Press: Die Welt

“Kirchner Meets de Kooning - Summit Meeting at Akim Monet’s, Berlin”
By Tim Ackermann
One of the big annoyances of an art critic is that you are constantly missing exhibitions, or seeing them only at the very last moment. This is nearly the case with Akim Monet’s exhibition "The Aggressive Line" at his Side by Side Gallery – but fortunately, not quite. Anyone who is in Berlin this Saturday should take the opportunity to see the show on Potsdamer Straße on its last day.
In this exhibition, small works of art have a big effect. With just six drawings by Ernst Ludwig Kirchner and four drawings by Willem de Kooning, an arc of almost 50 years is spanned from 1915 to 1964. The omnipresent theme of portraying women is merely a pretext for both artists to work with variations of form.
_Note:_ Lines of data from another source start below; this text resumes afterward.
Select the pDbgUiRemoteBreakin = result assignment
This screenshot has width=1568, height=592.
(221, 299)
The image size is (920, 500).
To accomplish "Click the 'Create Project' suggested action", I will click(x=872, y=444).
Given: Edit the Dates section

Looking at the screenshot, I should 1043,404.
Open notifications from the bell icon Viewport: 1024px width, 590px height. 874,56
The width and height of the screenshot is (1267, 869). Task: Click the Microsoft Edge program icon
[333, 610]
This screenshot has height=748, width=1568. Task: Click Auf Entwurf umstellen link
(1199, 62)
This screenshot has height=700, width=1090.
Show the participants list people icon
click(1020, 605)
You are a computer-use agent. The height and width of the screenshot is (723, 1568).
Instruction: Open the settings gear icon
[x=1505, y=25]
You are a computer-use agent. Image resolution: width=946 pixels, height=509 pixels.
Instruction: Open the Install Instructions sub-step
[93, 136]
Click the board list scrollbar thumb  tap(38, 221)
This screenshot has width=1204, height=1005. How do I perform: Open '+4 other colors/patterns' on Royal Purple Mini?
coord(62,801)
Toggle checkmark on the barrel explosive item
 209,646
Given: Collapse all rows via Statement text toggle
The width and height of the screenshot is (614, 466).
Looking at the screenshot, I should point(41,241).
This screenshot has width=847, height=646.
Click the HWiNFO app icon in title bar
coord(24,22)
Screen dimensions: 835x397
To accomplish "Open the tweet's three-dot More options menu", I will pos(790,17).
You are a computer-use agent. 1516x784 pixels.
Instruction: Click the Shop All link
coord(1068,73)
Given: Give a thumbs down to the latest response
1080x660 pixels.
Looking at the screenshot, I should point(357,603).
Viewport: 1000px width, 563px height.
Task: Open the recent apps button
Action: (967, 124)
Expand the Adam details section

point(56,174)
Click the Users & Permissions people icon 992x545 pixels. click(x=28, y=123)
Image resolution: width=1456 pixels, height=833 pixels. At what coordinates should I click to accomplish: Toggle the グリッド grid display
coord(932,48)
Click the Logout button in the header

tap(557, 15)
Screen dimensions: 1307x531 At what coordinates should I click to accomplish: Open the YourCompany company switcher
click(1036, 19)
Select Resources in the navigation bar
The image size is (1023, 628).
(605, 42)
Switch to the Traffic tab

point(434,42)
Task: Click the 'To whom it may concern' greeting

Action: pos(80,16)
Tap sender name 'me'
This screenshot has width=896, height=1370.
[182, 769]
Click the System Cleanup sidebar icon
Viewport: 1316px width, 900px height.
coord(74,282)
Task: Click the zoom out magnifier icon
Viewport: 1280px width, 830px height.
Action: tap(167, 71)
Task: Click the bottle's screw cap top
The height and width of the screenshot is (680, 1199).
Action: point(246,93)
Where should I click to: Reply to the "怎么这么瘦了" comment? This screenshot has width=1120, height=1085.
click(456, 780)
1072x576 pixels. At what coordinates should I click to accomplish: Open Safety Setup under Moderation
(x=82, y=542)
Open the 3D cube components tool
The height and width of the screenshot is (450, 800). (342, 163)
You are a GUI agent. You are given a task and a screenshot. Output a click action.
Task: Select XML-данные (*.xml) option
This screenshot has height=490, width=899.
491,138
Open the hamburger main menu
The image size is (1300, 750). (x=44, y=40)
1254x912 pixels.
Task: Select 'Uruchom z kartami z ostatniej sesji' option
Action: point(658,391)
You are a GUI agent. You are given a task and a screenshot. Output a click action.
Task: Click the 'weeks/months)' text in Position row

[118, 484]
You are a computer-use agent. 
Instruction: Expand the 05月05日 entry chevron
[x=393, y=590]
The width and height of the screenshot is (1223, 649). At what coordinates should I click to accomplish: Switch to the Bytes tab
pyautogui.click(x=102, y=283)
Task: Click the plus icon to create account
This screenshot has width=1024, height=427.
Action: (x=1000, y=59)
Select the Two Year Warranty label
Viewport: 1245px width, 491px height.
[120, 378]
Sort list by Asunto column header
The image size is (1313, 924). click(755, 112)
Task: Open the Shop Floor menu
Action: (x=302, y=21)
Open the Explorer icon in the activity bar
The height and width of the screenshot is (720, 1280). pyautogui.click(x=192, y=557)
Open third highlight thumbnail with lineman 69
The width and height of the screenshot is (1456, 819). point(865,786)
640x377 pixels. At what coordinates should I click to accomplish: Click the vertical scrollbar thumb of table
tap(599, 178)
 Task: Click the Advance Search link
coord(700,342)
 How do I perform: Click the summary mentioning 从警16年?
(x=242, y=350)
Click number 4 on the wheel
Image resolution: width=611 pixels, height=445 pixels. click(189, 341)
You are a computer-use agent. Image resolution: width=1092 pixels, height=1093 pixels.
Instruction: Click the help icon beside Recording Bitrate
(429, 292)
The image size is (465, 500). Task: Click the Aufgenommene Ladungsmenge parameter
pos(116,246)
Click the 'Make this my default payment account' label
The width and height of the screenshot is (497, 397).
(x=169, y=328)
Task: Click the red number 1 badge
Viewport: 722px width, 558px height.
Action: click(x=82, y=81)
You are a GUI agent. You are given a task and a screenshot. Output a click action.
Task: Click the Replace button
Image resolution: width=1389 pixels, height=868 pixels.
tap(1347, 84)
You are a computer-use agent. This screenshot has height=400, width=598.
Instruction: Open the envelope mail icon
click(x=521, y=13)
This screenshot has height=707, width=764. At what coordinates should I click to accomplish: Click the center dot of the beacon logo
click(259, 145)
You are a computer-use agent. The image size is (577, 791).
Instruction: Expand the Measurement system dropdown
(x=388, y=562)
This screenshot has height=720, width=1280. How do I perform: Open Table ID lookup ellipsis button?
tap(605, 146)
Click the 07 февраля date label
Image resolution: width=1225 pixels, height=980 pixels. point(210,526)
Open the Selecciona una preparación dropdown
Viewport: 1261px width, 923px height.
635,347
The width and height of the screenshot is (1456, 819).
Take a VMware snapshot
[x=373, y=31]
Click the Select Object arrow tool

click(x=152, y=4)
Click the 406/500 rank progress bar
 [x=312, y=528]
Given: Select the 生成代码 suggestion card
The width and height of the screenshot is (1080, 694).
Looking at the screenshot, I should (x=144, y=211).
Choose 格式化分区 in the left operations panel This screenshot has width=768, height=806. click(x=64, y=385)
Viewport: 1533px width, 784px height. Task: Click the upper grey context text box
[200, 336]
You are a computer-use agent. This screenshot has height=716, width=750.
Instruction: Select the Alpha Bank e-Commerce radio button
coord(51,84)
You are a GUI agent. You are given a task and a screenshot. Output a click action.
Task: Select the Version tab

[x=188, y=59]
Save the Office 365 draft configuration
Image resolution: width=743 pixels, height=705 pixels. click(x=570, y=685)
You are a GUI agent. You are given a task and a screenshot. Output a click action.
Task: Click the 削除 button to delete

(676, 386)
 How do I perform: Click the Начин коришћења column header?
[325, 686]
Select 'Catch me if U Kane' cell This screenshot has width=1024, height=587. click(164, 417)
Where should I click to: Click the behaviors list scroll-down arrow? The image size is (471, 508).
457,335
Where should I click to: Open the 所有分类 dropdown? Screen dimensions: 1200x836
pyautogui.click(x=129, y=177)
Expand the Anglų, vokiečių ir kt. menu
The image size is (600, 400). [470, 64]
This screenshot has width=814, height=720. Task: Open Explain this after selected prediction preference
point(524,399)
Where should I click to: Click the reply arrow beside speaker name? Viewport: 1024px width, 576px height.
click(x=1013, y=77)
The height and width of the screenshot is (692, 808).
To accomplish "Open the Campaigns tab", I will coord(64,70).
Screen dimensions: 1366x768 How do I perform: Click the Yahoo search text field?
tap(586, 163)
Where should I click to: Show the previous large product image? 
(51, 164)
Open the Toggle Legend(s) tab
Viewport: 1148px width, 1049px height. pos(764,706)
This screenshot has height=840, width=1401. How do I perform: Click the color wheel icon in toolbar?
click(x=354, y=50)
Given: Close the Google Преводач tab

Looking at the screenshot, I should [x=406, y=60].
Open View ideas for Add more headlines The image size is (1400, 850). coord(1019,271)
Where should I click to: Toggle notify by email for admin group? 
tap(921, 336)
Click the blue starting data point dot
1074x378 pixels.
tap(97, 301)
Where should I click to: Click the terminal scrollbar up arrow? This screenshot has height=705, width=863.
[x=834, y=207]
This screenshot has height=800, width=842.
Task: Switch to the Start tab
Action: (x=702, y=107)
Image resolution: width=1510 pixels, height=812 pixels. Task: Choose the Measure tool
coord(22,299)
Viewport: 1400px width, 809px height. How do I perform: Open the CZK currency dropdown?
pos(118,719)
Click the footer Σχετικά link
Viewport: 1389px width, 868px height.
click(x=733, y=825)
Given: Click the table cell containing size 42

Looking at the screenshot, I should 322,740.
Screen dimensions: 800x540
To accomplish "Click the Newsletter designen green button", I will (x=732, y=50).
Through this juxtaposition, one might sense how Kirchner's art could have influenced that of the younger de Kooning, the Dutch-born New Yorker. A “Woman washing” (1930) by Kirchner displays the same mix of lines to delineate emotional intimacy than those used by de Kooning 15 years later in his arresting “Study for Seated Woman.” There is a lot of German Expressionism in Abstract Expressionism, New York style. You realize this watching Kirchner's line become more and more aggressive until, in “Bauer und Mädchen auf einem Waldpfad,” the forest is nothing more than a plane of black ink strokes – something radical that instantly seems to be mirrored in De Kooning's “Man's head” hanging beside it.